After concluding that the defendants’ statements were not objectively falsifiable—and thus were not misrepresentations—the court turned to the issue of materiality. Concluding that the statements were not material, the court noted that there was nothing unusual about the company’s promotion of business ethics; moreover, the substance and online publication of the SBC were required by the SEC.[5] The court doubted that a reasonable investor’s decision to trade HP stock would be affected by HP’s compliance with SEC regulations. In response to the plaintiffs’ claims, the Ninth Circuit also found that the “[e]vidence of stock price movements provides no rational basis for determining” the materiality of HP’s and its former officer’s statements.
The court also rejected the plaintiffs’ alternative theory that the failure to disclose alleged noncompliance with the SBC amounts to an actionable omission. An omission is actionable only if there was a duty to disclose.[6] The plaintiffs argued that HP owed a duty to disclose the noncompliance because its statements regarding the SBC were misleading. The Ninth Circuit, however, concluded that HP’s statements regarding the SBC could only be understood as expressing a desire to commit to certain values. Since HP’s statements were aspirational, potential noncompliance with the code was not misleading.
Key Takeaways
The Ninth Circuit’s decision in Retail Wholesale has important implications for companies seeking to promote their ethical standards. The Ninth Circuit noted that the plaintiffs’ misrepresentation and omissions claims might have been actionable if HP continued the misconduct that gave rise to the 2006 scandal, while claiming that it had adopted a code of ethics in response to the scandal. In light of the Ninth Circuit’s observations in Retail Wholesale, companies should pay close attention to the context of their public statements regarding their codes of ethics so as to avoid shareholders misconstruing those statements as guarantees of compliance.
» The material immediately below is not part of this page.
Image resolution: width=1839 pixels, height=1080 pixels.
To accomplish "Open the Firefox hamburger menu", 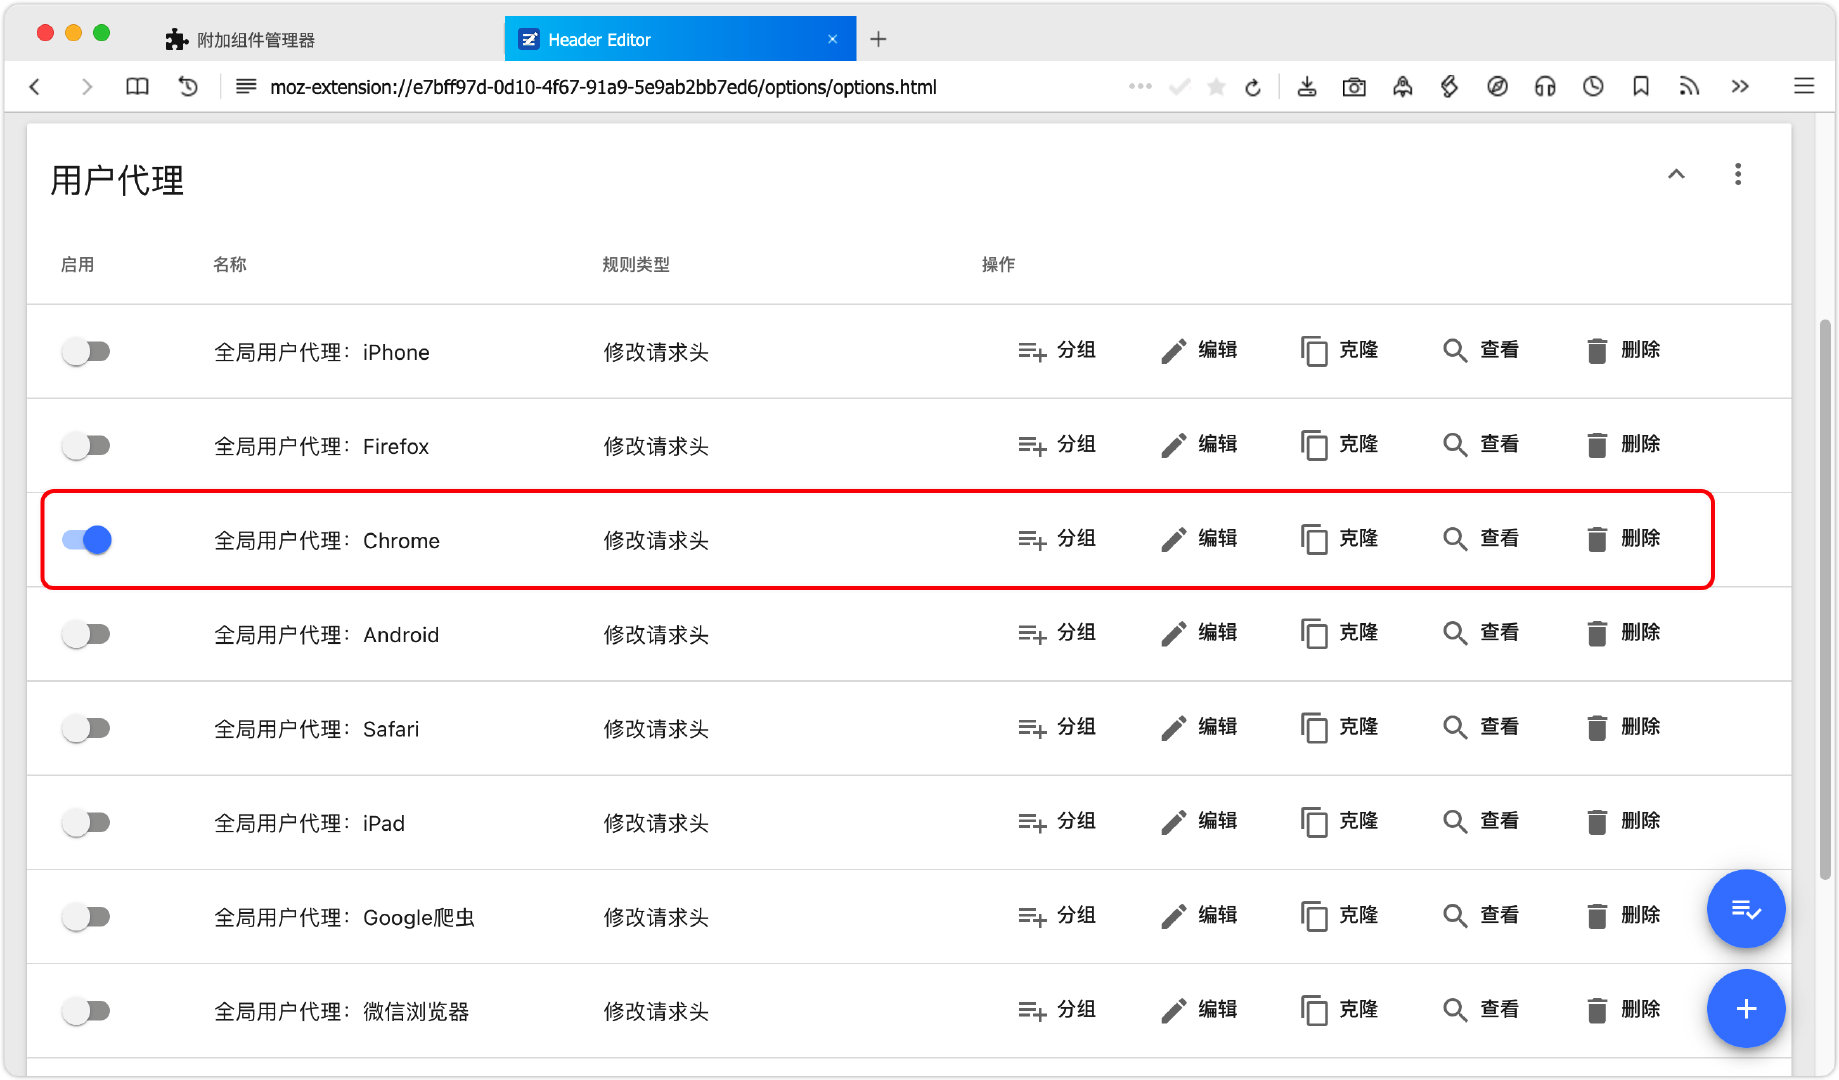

[1] See, e.g., Nathanson v. Polycom, Inc., 87 F. Supp. 3d 966, 976-77 (N.D. Cal. 2015) (dismissing securities fraud claims based on violations of business code of ethics for lack of materiality only); In re Yum! Brands, Inc. Sec. Litig., 73 F. Supp. 3d 846, 864-65 (W.D. Ky. 2014) (analyzing securities fraud claims based on violations of business code of ethics by first examining materiality then falsity); City of Roseville Emps.’ Ret. Sys v. Horizon Lines, Inc., 686 F. Supp. 2d 404, 415 (D. Del. 2009) (dismissing complaint based on violations of business code of ethics for lack of objective falsity only); Andropolis v. Red Robin Gourmet Burgers, Inc., 505 F. Supp. 2d 662, 685-86 (D. Colo. 2007) (same).
[2] Retail Wholesale & Dep't Store Union Local 338 Ret. Fund v. Hewlett-Packard Co., 52 F. Supp. 3d 961, 967 (N.D. Cal. 2014).
[3] Id. at 972.
[4] See Ind. State Dist. Council of Laborers v. Omnicare, Inc., 583 F.3d 935, 945-46 (6th Cir. 2009) (analyzing knowledge of falsity under the material misrepresentation requirement); Zaluski v. United Am. Healthcare Corp., 527 F.3d 564, 572 (6th Cir. 2008) (same); but see KBC Asset Mgmt. N.V. v. Omnicare, Inc. (In re Omnicare, Inc. Sec. Litig.), 769 F.3d 455, 472-73 (6th Cir. 2014) (analyzing actual knowledge apart from its analysis of a material misrepresentation or omission).
[5] 17 C.F.R. § 229.406(a).
[6] Basic Inc. v. Levinson, 485 U.S. 224, 239 n.17 (1988).